ECLI:NL:RBDHA:2020:3308
Rechtbank Den Haag
- Eerste aanleg - enkelvoudig
- Rechtspraak.nl
Afwijzing aanvraag bijstandsuitkering op grond van de Participatiewet wegens onvoldoende informatie over financiële situatie
In deze zaak heeft de Rechtbank Den Haag op 31 maart 2020 uitspraak gedaan in een geschil tussen een eiser en het college van burgemeester en wethouders van Leidschendam-Voorburg. De eiser had op 20 maart 2018 een aanvraag om bijstandsuitkering ingevolge de Participatiewet (Pw) ingediend, maar deze werd op 3 juli 2018 afgewezen. De afwijzing was gebaseerd op het feit dat de eiser niet alle gevraagde gegevens had overgelegd, waardoor zijn recht op bijstand niet kon worden vastgesteld. Eiser heeft hiertegen bezwaar gemaakt, maar dit werd ongegrond verklaard. Tijdens de zitting op 20 februari 2020 heeft eiser aangevoerd dat hij voldoende informatie had verstrekt om zijn recht op bijstand vast te stellen, maar de rechtbank oordeelde dat hij niet voldoende duidelijkheid had gegeven over zijn financiële situatie.

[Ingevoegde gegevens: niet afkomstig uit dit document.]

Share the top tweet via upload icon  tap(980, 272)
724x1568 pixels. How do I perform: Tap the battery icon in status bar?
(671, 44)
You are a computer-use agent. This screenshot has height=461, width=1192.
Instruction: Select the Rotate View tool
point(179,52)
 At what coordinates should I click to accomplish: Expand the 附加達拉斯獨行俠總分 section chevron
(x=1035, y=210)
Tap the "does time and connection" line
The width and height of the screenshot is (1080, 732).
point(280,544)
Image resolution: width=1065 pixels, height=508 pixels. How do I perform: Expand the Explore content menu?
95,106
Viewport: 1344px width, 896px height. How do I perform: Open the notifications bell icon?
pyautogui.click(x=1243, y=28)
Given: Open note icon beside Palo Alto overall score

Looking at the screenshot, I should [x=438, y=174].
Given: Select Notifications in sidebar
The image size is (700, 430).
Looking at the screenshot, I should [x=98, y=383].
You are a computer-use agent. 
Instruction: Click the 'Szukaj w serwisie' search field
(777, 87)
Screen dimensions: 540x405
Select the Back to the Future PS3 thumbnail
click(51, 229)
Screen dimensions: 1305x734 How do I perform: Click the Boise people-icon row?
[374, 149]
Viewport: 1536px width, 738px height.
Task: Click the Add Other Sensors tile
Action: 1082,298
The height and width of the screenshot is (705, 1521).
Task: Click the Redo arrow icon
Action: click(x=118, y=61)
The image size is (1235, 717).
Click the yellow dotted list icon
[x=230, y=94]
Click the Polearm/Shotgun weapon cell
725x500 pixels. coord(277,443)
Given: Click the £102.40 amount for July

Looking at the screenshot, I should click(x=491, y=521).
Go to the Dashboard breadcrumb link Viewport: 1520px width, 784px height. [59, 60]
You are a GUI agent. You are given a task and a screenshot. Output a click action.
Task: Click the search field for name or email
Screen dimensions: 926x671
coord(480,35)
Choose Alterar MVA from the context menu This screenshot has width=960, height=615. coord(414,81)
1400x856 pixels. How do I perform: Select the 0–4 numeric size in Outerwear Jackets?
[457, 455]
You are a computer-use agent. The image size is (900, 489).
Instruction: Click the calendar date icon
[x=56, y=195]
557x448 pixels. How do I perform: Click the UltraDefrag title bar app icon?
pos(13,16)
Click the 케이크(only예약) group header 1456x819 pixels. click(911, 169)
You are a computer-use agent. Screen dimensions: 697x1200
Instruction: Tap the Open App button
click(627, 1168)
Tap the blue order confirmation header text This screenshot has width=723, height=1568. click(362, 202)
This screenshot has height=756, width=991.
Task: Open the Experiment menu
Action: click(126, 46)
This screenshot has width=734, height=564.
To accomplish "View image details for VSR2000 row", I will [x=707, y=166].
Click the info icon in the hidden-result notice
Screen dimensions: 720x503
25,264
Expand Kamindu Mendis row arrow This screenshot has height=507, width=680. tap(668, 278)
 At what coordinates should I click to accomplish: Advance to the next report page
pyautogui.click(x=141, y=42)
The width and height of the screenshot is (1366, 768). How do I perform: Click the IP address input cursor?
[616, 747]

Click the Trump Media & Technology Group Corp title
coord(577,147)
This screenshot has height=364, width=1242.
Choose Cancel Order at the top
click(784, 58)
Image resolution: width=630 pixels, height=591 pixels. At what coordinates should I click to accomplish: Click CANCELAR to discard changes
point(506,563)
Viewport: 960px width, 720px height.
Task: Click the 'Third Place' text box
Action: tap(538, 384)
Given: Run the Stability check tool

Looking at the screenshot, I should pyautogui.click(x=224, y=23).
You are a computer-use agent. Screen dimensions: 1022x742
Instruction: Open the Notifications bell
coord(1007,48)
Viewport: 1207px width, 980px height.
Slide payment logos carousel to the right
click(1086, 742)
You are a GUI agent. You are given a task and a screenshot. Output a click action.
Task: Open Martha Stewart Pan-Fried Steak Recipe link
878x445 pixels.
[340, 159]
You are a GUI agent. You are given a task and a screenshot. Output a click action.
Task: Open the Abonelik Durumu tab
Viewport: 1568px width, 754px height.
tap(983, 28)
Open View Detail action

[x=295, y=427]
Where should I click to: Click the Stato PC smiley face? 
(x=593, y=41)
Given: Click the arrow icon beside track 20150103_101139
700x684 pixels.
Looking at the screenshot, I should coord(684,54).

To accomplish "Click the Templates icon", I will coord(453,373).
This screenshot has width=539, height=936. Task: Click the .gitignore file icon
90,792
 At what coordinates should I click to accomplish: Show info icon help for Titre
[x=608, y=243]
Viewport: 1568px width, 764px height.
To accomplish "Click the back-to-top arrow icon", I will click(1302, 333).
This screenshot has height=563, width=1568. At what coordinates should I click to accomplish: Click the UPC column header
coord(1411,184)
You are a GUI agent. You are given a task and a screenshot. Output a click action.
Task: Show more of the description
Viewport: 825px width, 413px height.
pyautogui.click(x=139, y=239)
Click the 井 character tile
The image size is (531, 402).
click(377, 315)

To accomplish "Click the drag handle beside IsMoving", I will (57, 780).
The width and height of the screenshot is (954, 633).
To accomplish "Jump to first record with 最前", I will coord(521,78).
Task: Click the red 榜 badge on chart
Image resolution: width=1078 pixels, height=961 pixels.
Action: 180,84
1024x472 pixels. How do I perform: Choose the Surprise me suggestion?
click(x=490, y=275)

De rechtbank heeft vastgesteld dat eiser, ondanks het overleggen van diverse bankafschriften, niet kon aantonen dat hij geen inkomsten had uit zijn betrokkenheid bij een bedrijf in Polen. Eiser had ook geen bewijsstukken overgelegd die zijn verklaringen over zijn financiële situatie konden onderbouwen. De rechtbank benadrukte dat het aan de aanvrager is om de nodige informatie te verstrekken en dat het bijstandverlenend orgaan de plicht heeft om deze informatie te controleren. Uiteindelijk concludeerde de rechtbank dat eiser niet had voldaan aan zijn inlichtingenplicht, waardoor niet kon worden vastgesteld of hij in bijstandbehoevende omstandigheden verkeerde. Het beroep van eiser werd ongegrond verklaard.